B. Sebab-sebab Adanya Kejahatan Korporasi
Keinginan korporasi untuk terus meningkatkan keuntungan yang diperolehnya mengakibatkan terjadinya tindakan pelanggaran hukum. Korporasi, sebagai suatu badan hukum, memiliki kekuasaan yang besar dalam menjalankan aktivitasnya sehingga sering melakukan aktivitas yang bertentangan dengan ketentuan hukum yang berlaku, bahkan selalu merugikan berbagai pihak. Walaupun demikian, banyak korporasi yang lolos dari kejaran hokum sehingga tindakan kejahatan korporasi semakin meluas dan tidak dapat dikendalikan. Dengan mudahnya korporasi menghilangkan bukti-bukti atas segala kejahatannya terhadap masyarakat.
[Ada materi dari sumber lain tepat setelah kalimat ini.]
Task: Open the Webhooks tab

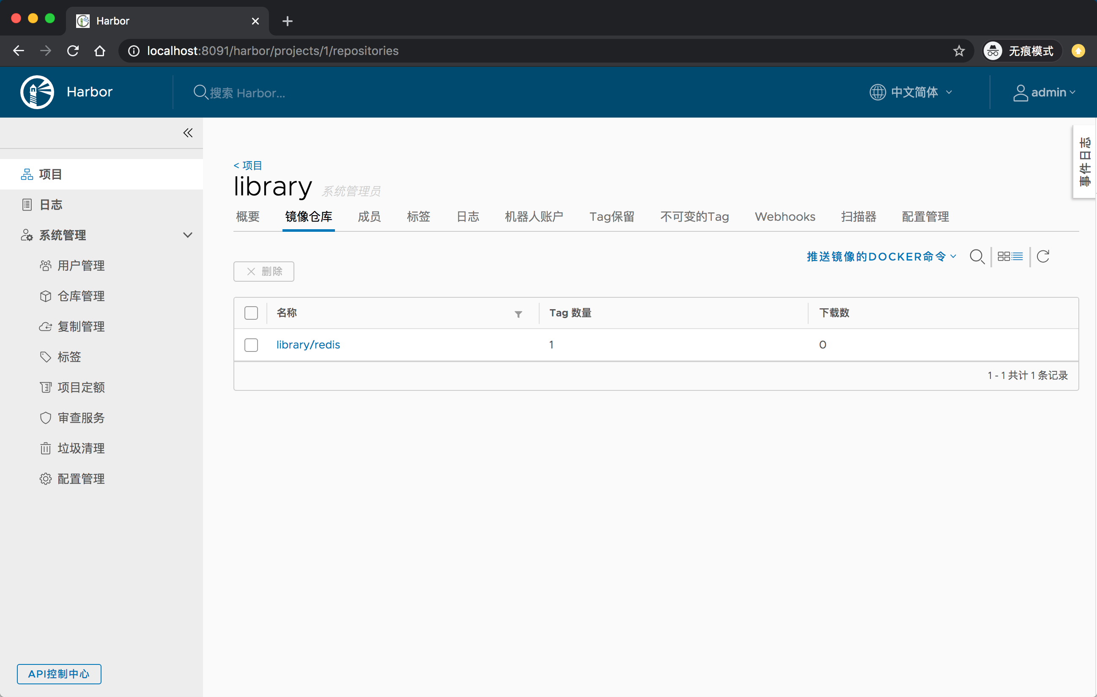Action: coord(784,217)
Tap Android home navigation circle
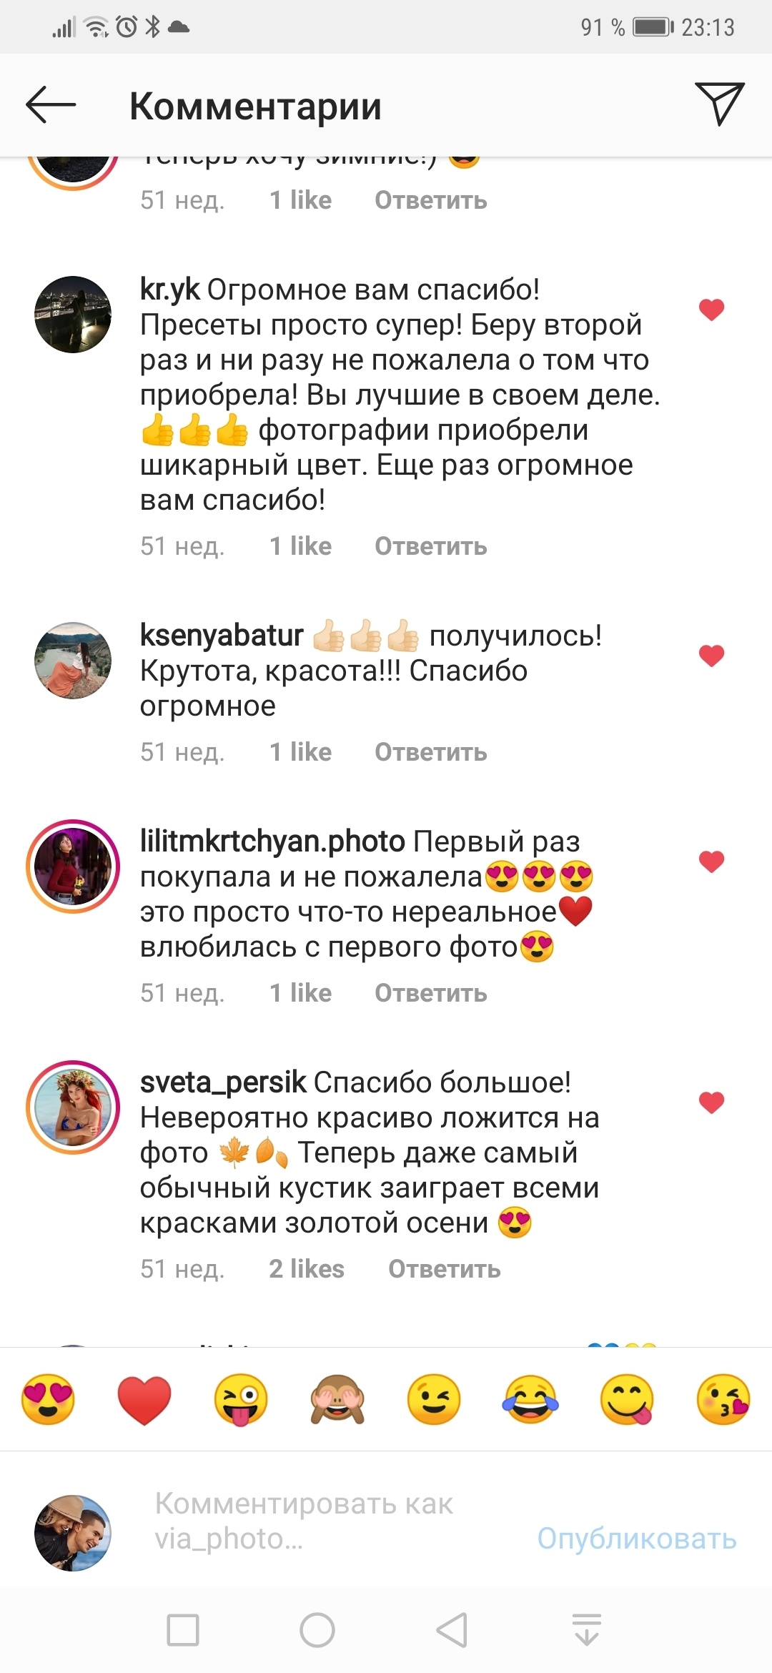The width and height of the screenshot is (772, 1673). [317, 1630]
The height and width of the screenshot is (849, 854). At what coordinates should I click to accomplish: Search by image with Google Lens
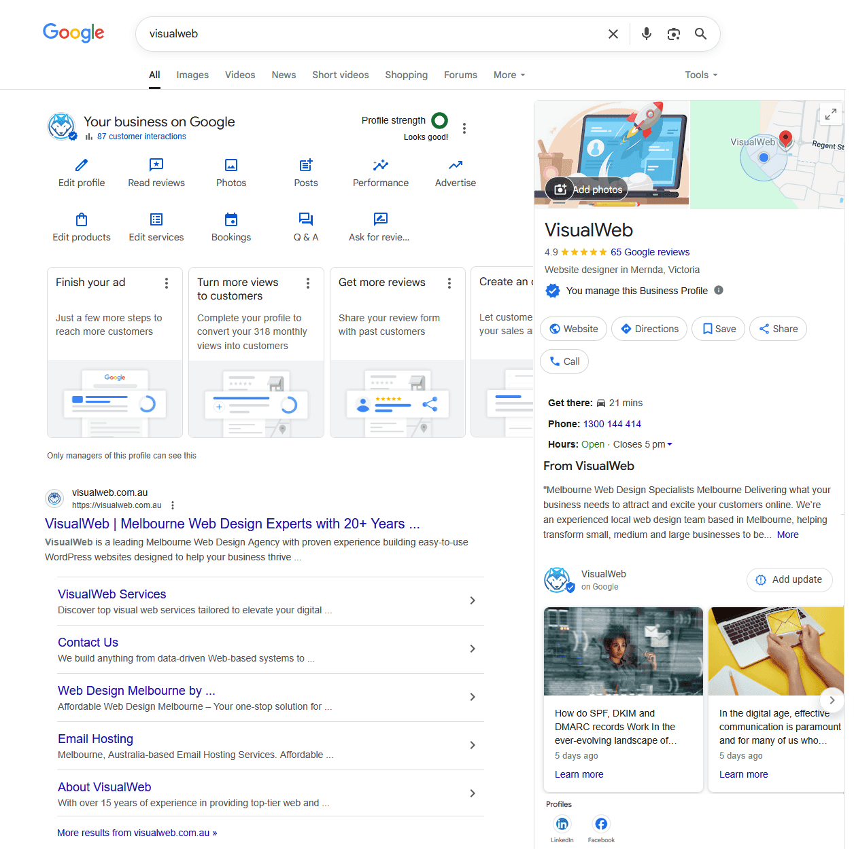[x=673, y=33]
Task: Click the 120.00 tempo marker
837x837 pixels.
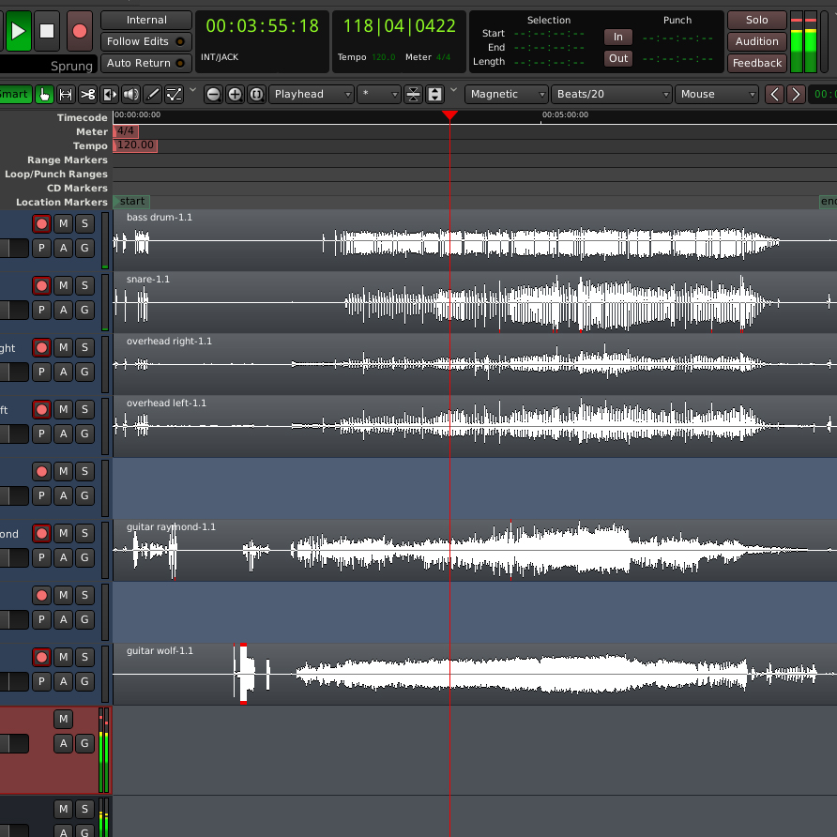Action: tap(135, 146)
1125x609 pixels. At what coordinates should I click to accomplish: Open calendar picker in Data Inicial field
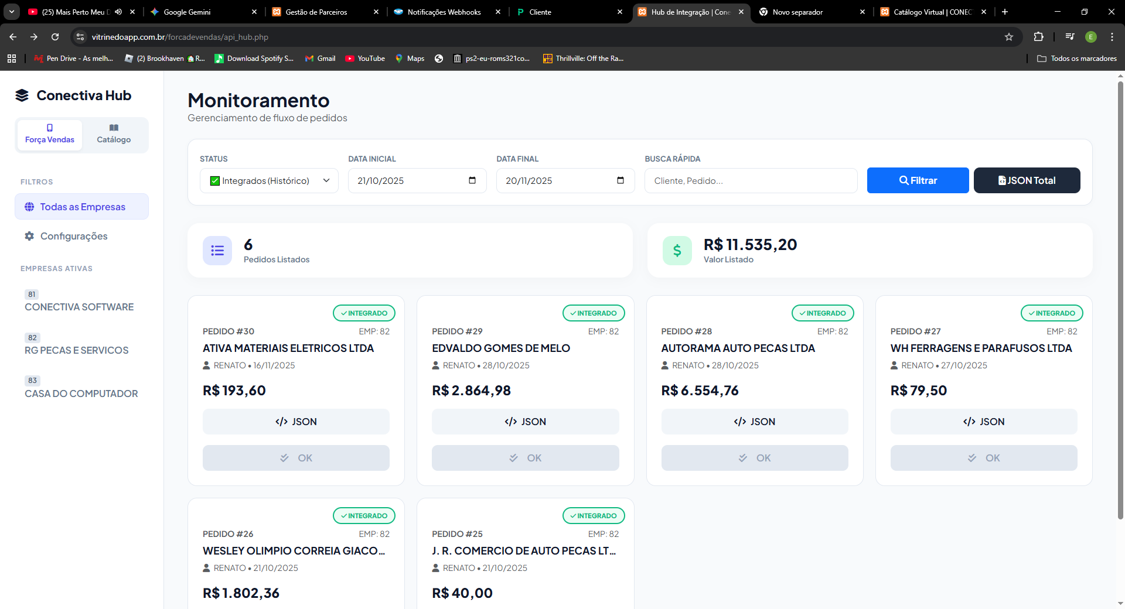[x=472, y=180]

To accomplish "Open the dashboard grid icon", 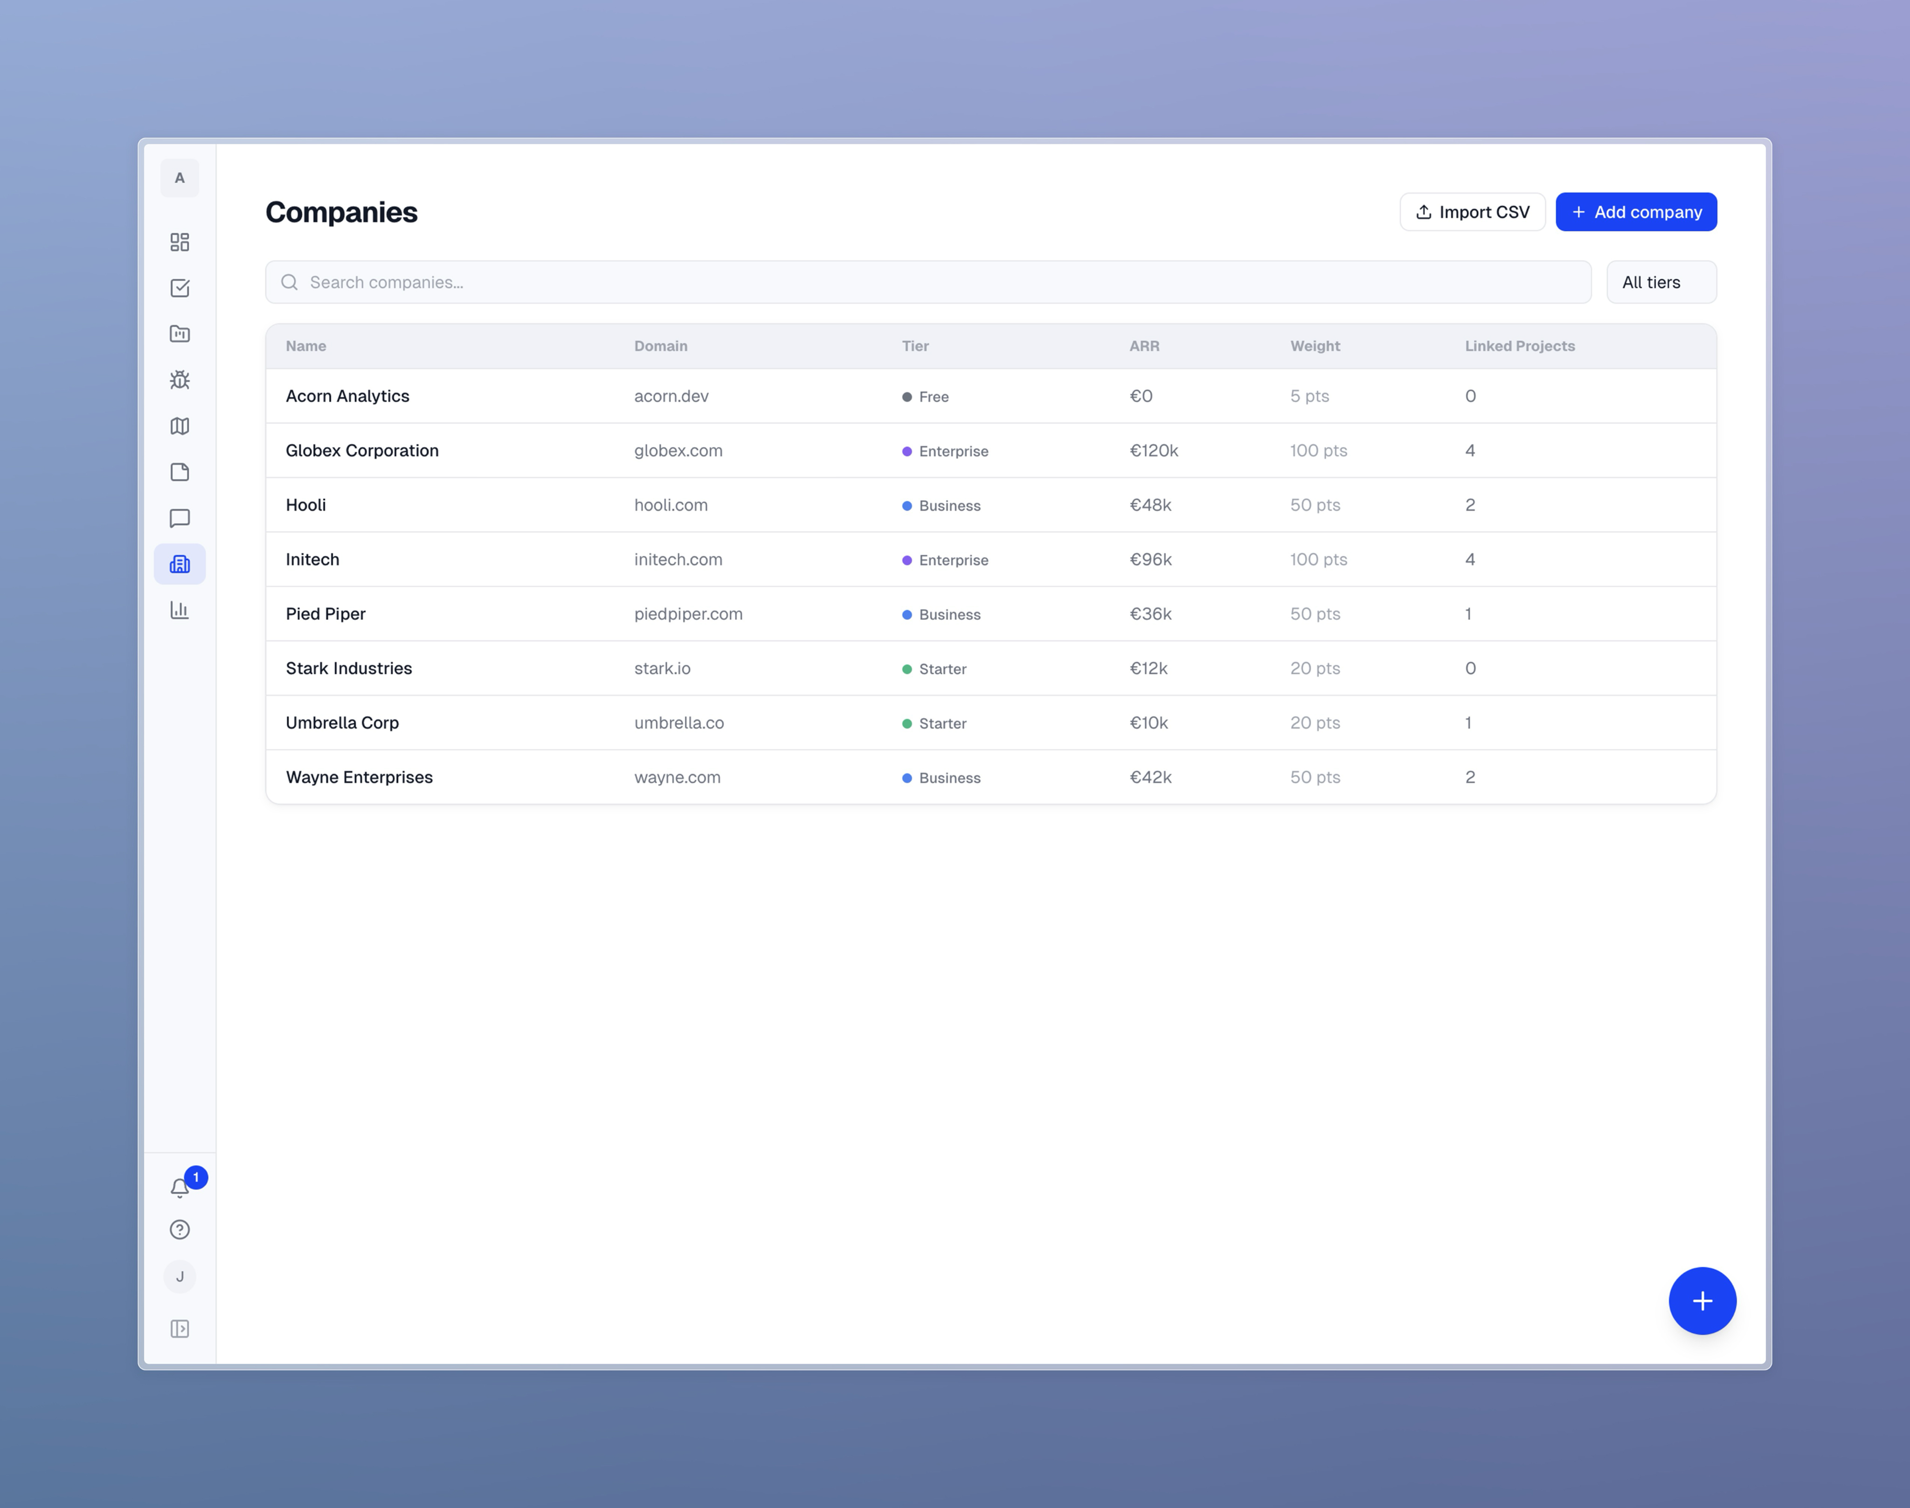I will point(180,241).
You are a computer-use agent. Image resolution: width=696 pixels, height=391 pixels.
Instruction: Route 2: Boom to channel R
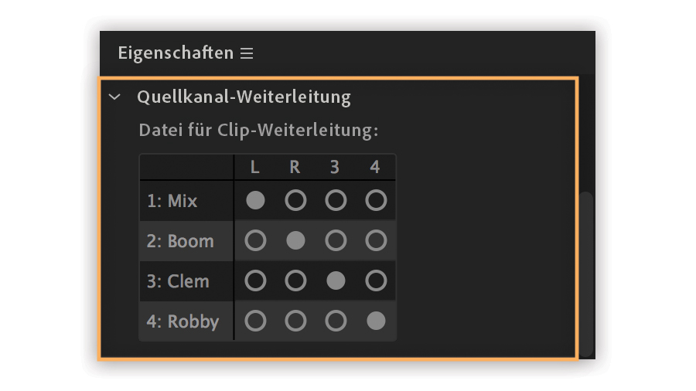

Sementara itu, tuntutan hukum terhadap perilaku buruk korporasi tersebut selalu terabaikan karena tidak ada ketegasan dalam menghadapi masalah ini. Pemerintah dan aparat hukum harus mengambil tindakan yang tegas mengenai kejahatan korporasi karena baik disengaja maupun tidak, kejahatan korporasi selalu memberikan dampak yang luas bagi masyarakat dan lingkungan, bahkan dapat mengacaukan perekonomian negara. Jika hukuman dan sanksi yang dijatuhkan kepada korporasi tidak memiliki keberartian, perilaku buruk korporasi dengan melakukan aktivitas yang illegal tidak akan berubah. Korporasi diharapkan tidak lagi melarikan diri dari tanggung jawabnya, dalam hal ini tanggung jawab pidana. Terutama, korporasi akan dibebani oleh lebih banyak tanggung jawab moral dan sosial untuk memperhatikan keadaan dan keamanan lingkungan kerjanya, termasuk penduduk, budaya, dan lingkungan hidup. Menurut Gobert dan Punch, hal paling utama untuk mencegah terjadinya kejahatan korporasi adalah dengan adanya pengendalian diri dan tanggung jawab sosial dan moral terhadap lingkungan dan masyarakat di mana tanggung jawab tersebut berasal dari korporasi itu sendiri maupun individu- individu di dalamnya.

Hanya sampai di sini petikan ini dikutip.